Mary returned to Melbourne last month after a three-month pilgrimage which took her to Germany, Poland, the Netherlands, Belgium and Israel. But this pilgrimage was part of a much bigger journey that began some two years earlier.
Toward the end of 2011, just as Mary was preparing to set off on a sabbatical walking the Via Francigena – the 1,900-kilometre pilgrims’ route from Canterbury in England to Rome in Italy – she was confronted with a life-threatening illness. An unexpected diagnosis of advanced bowel cancer that had travelled to the liver and lung, and a 20 per cent chance of survival, brought Mary’s walking plans to an abrupt halt and propelled her on a very different path.
“That brought about a huge, dramatic change in my life,” Mary told The Good Oil.
“[Instead of doing the pilgrim’s walk to Rome], 2012 became a pilgrimage where I was walking along a path dotted with hospitalisation and surgeries and doctors and nurses and lots and lots of people who prayed for me and cared for me.”
It was during 2012 that a friend introduced Mary to three extraordinary women of the twentieth-century – German-born Edith Stein and Sophie Scholl, and Dutch-born Etty Hillesum. During the horrors of the Nazi regime, each stood firmly for what she believed in despite the consequences. Mary didn’t know much about these women, but before long she was drawn deeply into their lives.
“I read about them and I prayed to them in my illness because of how they lived their lives and the way they died,” explained Mary. “They became significant people in my life… To me they are modern-day saints – they are signs of light and hope”.

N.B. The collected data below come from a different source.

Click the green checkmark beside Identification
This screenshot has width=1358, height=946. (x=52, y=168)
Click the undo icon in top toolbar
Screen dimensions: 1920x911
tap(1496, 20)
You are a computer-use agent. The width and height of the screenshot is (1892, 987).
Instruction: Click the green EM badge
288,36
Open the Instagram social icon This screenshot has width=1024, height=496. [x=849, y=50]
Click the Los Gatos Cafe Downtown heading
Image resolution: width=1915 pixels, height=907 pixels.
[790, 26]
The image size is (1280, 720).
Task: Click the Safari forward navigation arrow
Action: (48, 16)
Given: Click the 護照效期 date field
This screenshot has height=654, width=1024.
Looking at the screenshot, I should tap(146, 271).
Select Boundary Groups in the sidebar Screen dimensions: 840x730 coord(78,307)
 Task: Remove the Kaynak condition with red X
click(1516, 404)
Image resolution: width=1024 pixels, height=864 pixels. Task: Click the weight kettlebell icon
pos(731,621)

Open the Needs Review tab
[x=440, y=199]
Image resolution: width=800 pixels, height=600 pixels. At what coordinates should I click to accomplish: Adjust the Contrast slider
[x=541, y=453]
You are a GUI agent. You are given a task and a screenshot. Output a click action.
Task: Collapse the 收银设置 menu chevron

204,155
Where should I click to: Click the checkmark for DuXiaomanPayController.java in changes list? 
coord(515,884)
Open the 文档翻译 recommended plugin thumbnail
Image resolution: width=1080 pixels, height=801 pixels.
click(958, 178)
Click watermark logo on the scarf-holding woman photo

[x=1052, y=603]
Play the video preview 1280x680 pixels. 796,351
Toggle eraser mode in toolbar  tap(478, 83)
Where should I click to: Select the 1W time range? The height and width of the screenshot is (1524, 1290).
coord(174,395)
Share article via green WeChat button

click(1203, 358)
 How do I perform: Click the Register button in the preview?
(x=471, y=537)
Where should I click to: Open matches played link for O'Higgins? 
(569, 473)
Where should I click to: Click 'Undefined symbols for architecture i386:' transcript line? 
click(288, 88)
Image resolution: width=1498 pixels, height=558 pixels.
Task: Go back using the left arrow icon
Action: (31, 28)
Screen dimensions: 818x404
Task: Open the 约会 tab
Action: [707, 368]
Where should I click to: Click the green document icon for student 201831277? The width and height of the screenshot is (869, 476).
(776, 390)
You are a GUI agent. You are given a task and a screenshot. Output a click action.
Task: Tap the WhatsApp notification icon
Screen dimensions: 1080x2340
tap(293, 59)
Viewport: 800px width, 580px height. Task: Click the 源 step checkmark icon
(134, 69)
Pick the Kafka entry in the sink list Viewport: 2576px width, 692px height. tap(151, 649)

Mary was attracted to qualities that the three women shared, particularly their “great hunger for truth”, “very deep, rich prayer life”, “bravery” and “exceptional courage”.
“They weren’t resentful and there was no self pity”, said Mary. “And I think they were the sorts of things that were speaking to me while I was sick.”
For Mary, “blessings” emerged out of her sickness. Spending time with her father in the last year of his life “was special and very dear to me”. Then there was the “wonderful news” that she’d had “this remarkable recovery”.
“The doctors just can’t believe [it],” she said.
“I’ve become so well, so much so, that they thought they may have miss-diagnosed the whole thing. And so they went back to the original scans and tests. The cancer was certainly there. I feel a little bit of a miracle.”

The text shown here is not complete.